Picture by Ihor Kolesnyk

Aviation and tourism were the first businesses to fall victim to the COVID-19 coronavirus pandemic. After the dangerous virus conquered Italy and began spreading throughout Europe, it became clear that the transport industry, particularly the aviation industry, was not ready to withstand the threat.

Not the best time to fly 

The governments of European countries, the United States, and other countries have significantly restricted or banned international flights in an attempt to slow the spread of the infection. However, even where there are no government-imposed restrictions, the fall in demand for flights has made them unprofitable.

In connection with this, international aviation organizations are already predicting the most dire consequences for the industry – from huge losses around the world (up to USD 113 billion, according to a forecast that the IATA made in early March) to bankruptcy of most of the world’s airlines by the end of May (according to analysts at the Australian-based CAPA – Centre for Aviation).

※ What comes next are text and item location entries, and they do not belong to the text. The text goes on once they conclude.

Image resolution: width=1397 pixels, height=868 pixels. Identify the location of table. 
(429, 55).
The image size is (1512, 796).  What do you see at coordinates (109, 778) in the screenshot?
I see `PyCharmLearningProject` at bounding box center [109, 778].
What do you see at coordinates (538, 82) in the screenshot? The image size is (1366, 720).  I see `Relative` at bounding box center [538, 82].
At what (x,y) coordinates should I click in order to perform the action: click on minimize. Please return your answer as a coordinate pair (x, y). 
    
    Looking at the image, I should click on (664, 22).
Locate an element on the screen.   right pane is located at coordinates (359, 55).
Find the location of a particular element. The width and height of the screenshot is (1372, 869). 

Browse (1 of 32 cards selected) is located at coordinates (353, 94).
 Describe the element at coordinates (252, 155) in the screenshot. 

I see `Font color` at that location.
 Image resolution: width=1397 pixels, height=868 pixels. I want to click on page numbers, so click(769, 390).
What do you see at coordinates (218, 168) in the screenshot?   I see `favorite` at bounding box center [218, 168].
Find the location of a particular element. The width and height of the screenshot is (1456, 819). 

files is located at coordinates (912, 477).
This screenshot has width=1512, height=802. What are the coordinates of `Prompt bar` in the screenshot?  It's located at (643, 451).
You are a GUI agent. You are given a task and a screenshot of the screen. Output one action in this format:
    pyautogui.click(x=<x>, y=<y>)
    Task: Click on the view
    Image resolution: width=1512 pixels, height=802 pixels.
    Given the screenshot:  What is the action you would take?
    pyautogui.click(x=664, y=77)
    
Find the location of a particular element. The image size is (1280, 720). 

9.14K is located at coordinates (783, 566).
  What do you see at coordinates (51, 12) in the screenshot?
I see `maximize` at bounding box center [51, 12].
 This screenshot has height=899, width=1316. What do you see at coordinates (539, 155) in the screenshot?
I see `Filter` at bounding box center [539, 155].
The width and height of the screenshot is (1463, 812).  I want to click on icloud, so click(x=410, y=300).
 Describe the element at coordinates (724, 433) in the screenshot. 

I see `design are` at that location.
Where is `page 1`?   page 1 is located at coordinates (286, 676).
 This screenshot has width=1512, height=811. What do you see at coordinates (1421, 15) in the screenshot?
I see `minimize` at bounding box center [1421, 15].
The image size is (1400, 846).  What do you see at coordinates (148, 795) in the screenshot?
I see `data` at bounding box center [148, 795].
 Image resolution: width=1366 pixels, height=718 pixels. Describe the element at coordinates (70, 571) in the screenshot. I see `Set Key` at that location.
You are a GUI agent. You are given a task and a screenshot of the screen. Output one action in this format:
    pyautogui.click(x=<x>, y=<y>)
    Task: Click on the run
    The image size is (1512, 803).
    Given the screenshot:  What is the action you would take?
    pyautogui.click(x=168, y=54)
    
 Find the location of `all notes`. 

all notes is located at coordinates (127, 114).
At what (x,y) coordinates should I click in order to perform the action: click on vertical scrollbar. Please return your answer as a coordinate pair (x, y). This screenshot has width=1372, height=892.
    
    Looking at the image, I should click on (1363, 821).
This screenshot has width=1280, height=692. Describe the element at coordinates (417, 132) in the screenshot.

According to the very optimistic scenario, the industry will begin “returning to life” by the end of April, with carriers retaining their capacity and partially making up for their lost profits in the summer season. According to the pessimistic scenario, if the aviation industry does not begin to recover before the end of June, it will be a very serious test for the industry.

Carriers with low margins of safety have begun to “crumble.” For example, the coronavirus pandemic was the last straw for the British-based Flybe airline company, which is the largest regional carrier in Western Europe: the company was declared bankrupt on March 5 despite the government’s decision to provide the USD 128 million to the company. Radical measures have had to be taken to help the Alitalia airline company. A decision to renationalize this airline company was made on March 15. Italy will need about EUR 600 million to save its national carrier, which had already been declared bankrupt before being hit by the coronavirus pandemic.

A look at Europe shows that every airline company is in a difficult situation. Below is a brief look at what is happening to Europe’s largest carriers: 

    IAG (British Airways, Iberia, Aer Lingus, Level, and Vueling) had announced the cancellation of 75% of its flights scheduled for April and May as of March 16. British Airways has warned pilots of a possible reduction.

    The Lufthansa Group is considering applying for state aid. The group has canceled 90% of its long-haul flights and 80% of its intra-European flights since March 17.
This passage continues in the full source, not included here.